TEXT PROVIDED:
>> begin

B. Comparisons with previous studies
One concern is that the large number of subjects precluded extended practice in any of the tasks before measurement. It may be, therefore, that the thresholds obtained by our listeners do not reflect the sensory limits of FM or AM detection, but rather reflect more cognitive or procedural limitations that might have been overcome by further training. To test for this possibility, we compared our thresholds with those reported in the literature from smaller, more practiced, groups of subjects.

>> end

GIVEN INFORMATION:
>> begin

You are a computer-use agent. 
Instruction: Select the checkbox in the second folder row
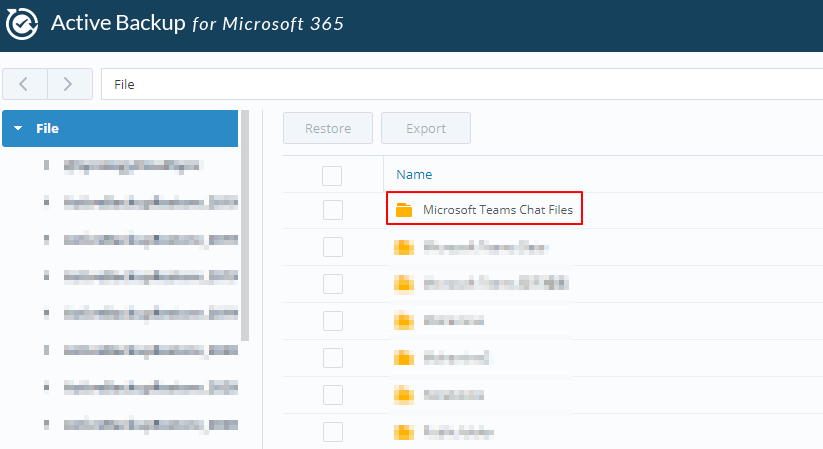tap(332, 247)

>> end

TO-DO LIST:
1/ Using the passage on comparisons with previous studies of FM and AM detection, decide whether each statement agrees with it. Answer yes or no for each, and quote the words that decide it.
(a) The listeners had extended practice on every task before their thresholds were measured.
(b) The authors compared their thresholds with those that smaller, more practiced groups of subjects reached in earlier work.
(c) The authors say that more training could not have changed their listeners' thresholds.
2/ Carry on the passage comparing FM and AM detection thresholds with earlier studies, starting right after its last sentence.

THE REPLIES:
1/
(a) No: "the large number of subjects precluded extended practice in any of the tasks before measurement."
(b) Yes: "we compared our thresholds with those reported in the literature from smaller, more practiced, groups of subjects."
(c) No: "might have been overcome by further training."

2/
In general, although listeners completed only 3–6 runs for each condition, average diotic FMDLs and AMDLs are comparable to those from well-trained listeners in the psychoacoustic literature. For example, the average peak-to-peak frequency change (2Δf) across all 100 participants was 0.6% for slow FM and 0.81% for fast FM. Using three well-trained listeners with a 500-Hz carrier and similar slow and fast modulation rates, the average FMDLs for Moore and Sek (1996) were 0.9% for fm = 2 Hz and 1.3% for fm = 20 Hz. It is possible that our FMDLs may be slightly better than the trained listeners in the earlier study because the durations of our stimuli were twice as long (2 s, as opposed to 1 s). Demany and Semal (1989) also used a 2-s duration, trained their participants until thresholds were stable, and obtained similar average FMDLs [fm = 1 Hz: M = 0.732%; fm = 16 Hz: M = 0.902%]. Notably, our listeners were first exposed to FM and AM tones via the dichotic tasks, so they were not completely untrained with respect to exposure to FM or AM.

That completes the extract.